カウンセリングやスピリチュアルな学びの世界においては「感情を感じ切る」ということが重視されているかのようにみえます。




実際のところ感情はエネルギーなので(言い換えれば、エネルギーに過ぎないので)そのエネルギーを抑圧することで、エネルギー的存在としての自分に歪みが生じます。したがって、感情の解放というのは大切です。

悲しければ泣き、腹が立てば怒る、嬉しければ思い切り喜び、楽しければ心から笑う。

「感情を感じ切る」という表現をするとき、その感情とはネガティブなものを指すことが多いように思います。

感じたくないからフタをしてきた悲しみ、見ないふりをしてきたけれど、そこにあり続けた怒り・・・。

それらを感じ切ることは、大切といえば大切ではあるのでがが・・・。前提が不適切な状況では、感じ切っても、意味がない場合があります。

もうちょっとはっきりと言いますと、下手にやるとまったく意味がありません。

自分の設定したストーリーのなかで泣いたり怒ったりすることは、エネルギーの発散にはなるかもしれませんがそのストーリー自体が歪んでいれば、その歪みのエネルギーのなかでの「感じ切り」に過ぎないわけです。

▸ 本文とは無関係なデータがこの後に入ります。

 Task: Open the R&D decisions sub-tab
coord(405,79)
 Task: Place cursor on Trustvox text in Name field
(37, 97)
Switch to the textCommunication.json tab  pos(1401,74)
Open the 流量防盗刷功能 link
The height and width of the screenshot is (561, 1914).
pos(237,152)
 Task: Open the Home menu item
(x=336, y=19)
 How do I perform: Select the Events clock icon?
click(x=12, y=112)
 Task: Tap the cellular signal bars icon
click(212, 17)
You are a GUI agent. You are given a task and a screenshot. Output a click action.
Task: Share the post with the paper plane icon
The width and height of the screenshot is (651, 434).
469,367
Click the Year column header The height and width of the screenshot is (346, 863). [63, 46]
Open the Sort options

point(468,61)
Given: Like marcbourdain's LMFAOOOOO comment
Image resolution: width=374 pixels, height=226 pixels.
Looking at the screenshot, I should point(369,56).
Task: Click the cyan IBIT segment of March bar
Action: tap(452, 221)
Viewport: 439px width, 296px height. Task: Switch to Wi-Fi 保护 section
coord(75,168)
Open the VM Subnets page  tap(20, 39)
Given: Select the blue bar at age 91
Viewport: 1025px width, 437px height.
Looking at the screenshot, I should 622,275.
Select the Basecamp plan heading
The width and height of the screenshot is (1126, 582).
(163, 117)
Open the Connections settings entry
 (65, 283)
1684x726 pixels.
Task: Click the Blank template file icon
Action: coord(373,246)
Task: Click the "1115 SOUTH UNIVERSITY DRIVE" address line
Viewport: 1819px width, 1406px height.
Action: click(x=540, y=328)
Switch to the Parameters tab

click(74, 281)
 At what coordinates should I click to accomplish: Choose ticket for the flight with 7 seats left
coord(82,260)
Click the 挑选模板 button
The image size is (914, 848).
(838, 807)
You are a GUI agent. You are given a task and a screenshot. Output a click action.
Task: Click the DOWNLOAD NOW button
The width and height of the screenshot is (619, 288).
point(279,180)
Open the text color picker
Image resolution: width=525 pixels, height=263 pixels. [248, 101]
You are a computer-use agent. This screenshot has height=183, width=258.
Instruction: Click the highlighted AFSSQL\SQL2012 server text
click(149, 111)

その場合、歪みのエネルギーにおける解放が、さらなる悲しみや怒りを呼び寄せることがあります。

「感じ切ったら終わる」はずが、続々と悲しみや怒りのネタが生まれてきた。再び自分の元にやってくるのでは「感じ切る」ことも終わらないし悲しみや怒りの体験も終わらない。

わかりやすい例で言うと、自分が作り出した“悲劇の主人公”という物語の中心で、どれだけオイオイ泣いていたとしても元々の世界観が歪んでいるので、中立的世界からすればアンバランスです。

歪みのない中立的世界(統合的世界と言ってもいいかもしれません)と、脚本&制作&主演自分のマイワールドの間には隔たりがあります。

したがって、マイワールドのなかで精いっぱい解放したつもりでもバランスが取れて真ん中に戻る中立的&統合的な世界に向かうという流れになりづらいんですね。

ものごとを俯瞰的に見る、鷹の目で見るという、もうひとつの視点が必要です。

“悲劇の主人公”を何の感情も交えず、自分ともみなさず、客観的に見つめる目です。